__Goal__
Reproduce word for word the lines of the material that begin with the one containing "Viewport: 1512px width, 812px" and continue through the one containing "will pyautogui.click(x=342, y=175).", with both of those lines included.

START Data provided

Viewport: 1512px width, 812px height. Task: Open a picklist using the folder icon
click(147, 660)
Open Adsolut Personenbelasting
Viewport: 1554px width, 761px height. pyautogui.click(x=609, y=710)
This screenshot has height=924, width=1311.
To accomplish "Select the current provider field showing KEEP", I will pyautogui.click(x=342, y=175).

END Data provided
START Data provided

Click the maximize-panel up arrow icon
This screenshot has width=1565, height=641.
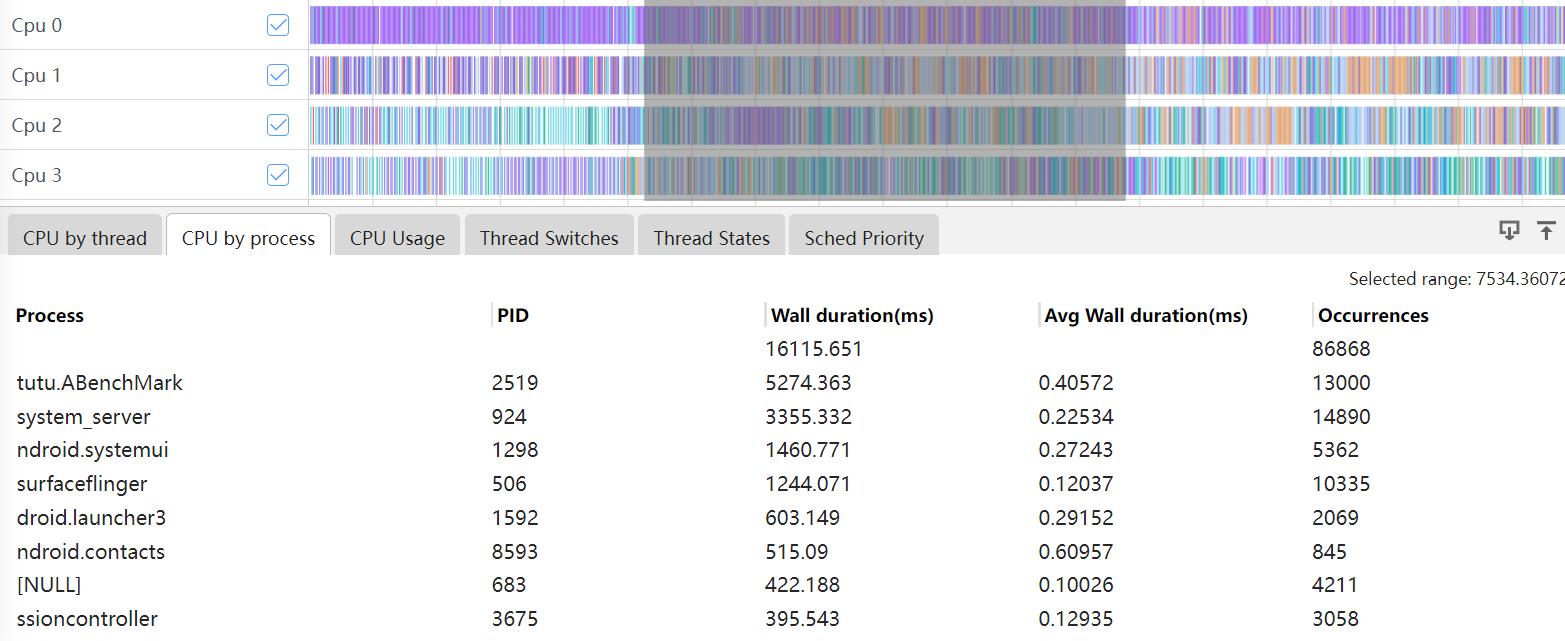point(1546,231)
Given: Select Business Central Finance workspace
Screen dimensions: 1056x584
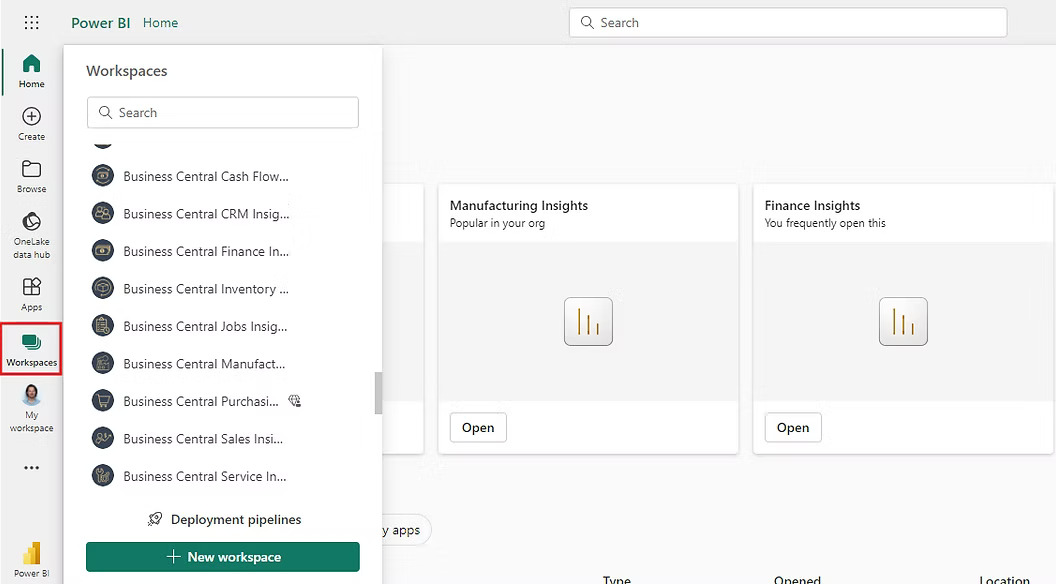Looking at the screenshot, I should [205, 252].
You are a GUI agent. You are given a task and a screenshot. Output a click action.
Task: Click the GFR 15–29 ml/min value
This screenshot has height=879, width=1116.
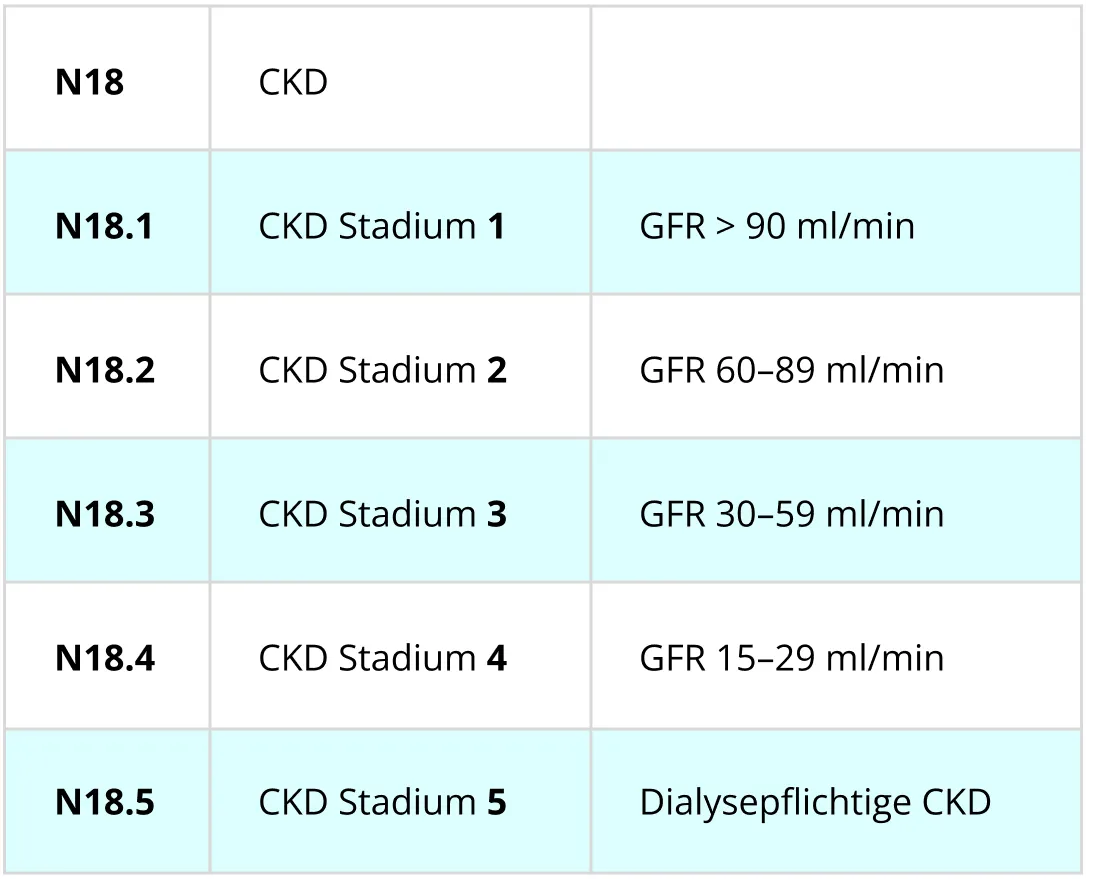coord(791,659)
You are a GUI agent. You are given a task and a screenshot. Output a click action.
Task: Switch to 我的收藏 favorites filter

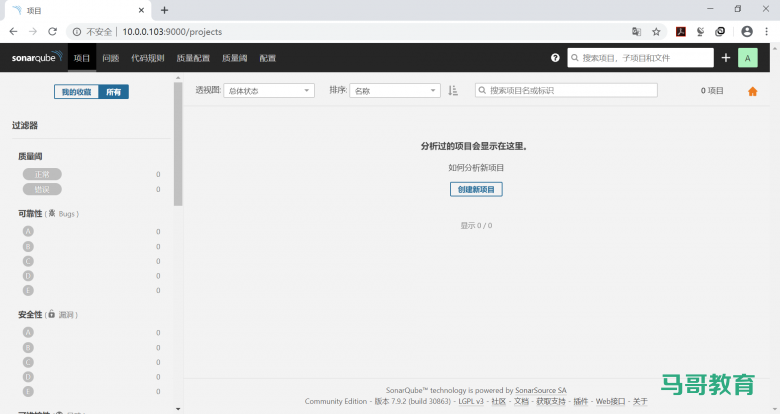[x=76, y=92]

END Data provided

__Reply to the exercise__
Viewport: 1512px width, 812px height. Task: Open a picklist using the folder icon
click(147, 660)
Open Adsolut Personenbelasting
Viewport: 1554px width, 761px height. pyautogui.click(x=609, y=710)
This screenshot has height=924, width=1311.
To accomplish "Select the current provider field showing KEEP", I will pyautogui.click(x=342, y=175).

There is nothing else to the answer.